BEGIN Materials provided
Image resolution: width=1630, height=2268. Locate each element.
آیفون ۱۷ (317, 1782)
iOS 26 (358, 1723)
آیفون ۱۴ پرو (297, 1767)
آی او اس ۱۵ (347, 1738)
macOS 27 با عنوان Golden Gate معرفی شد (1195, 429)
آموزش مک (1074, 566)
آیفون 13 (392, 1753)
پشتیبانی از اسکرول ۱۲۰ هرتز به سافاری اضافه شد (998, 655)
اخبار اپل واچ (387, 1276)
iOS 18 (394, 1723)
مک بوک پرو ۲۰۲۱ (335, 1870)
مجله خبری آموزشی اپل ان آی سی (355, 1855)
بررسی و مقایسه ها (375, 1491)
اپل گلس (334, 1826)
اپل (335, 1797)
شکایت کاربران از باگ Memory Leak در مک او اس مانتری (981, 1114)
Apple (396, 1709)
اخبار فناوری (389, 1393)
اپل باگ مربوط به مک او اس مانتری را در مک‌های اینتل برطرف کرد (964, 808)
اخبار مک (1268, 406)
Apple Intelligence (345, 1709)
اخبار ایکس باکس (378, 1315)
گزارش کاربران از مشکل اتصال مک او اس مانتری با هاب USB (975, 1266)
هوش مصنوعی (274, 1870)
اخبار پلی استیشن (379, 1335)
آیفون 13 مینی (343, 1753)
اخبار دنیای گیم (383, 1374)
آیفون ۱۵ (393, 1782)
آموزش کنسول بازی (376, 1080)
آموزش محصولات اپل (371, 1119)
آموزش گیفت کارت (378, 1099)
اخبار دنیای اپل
END Materials provided
§ Brief
What is needed is an exact transcription of every record above.

§ Response area
Image resolution: width=1630, height=2268. Locate each element.
آیفون ۱۷ (317, 1782)
iOS 26 (358, 1723)
آیفون ۱۴ پرو (297, 1767)
آی او اس ۱۵ (347, 1738)
macOS 27 با عنوان Golden Gate معرفی شد (1195, 429)
آموزش مک (1074, 566)
آیفون 13 (392, 1753)
پشتیبانی از اسکرول ۱۲۰ هرتز به سافاری اضافه شد (998, 655)
اخبار اپل واچ (387, 1276)
iOS 18 (394, 1723)
مک بوک پرو ۲۰۲۱ (335, 1870)
مجله خبری آموزشی اپل ان آی سی (355, 1855)
بررسی و مقایسه ها (375, 1491)
اپل گلس (334, 1826)
اپل (335, 1797)
شکایت کاربران از باگ Memory Leak در مک او اس مانتری (981, 1114)
Apple (396, 1709)
اخبار فناوری (389, 1393)
اپل باگ مربوط به مک او اس مانتری را در مک‌های اینتل برطرف کرد (964, 808)
اخبار مک (1268, 406)
Apple Intelligence (345, 1709)
اخبار ایکس باکس (378, 1315)
گزارش کاربران از مشکل اتصال مک او اس مانتری با هاب USB (975, 1266)
هوش مصنوعی (274, 1870)
اخبار پلی استیشن (379, 1335)
آیفون 13 مینی (343, 1753)
اخبار دنیای گیم (383, 1374)
آیفون ۱۵ (393, 1782)
آموزش کنسول بازی (376, 1080)
آموزش محصولات اپل (371, 1119)
آموزش گیفت کارت (378, 1099)
اخبار دنیای اپل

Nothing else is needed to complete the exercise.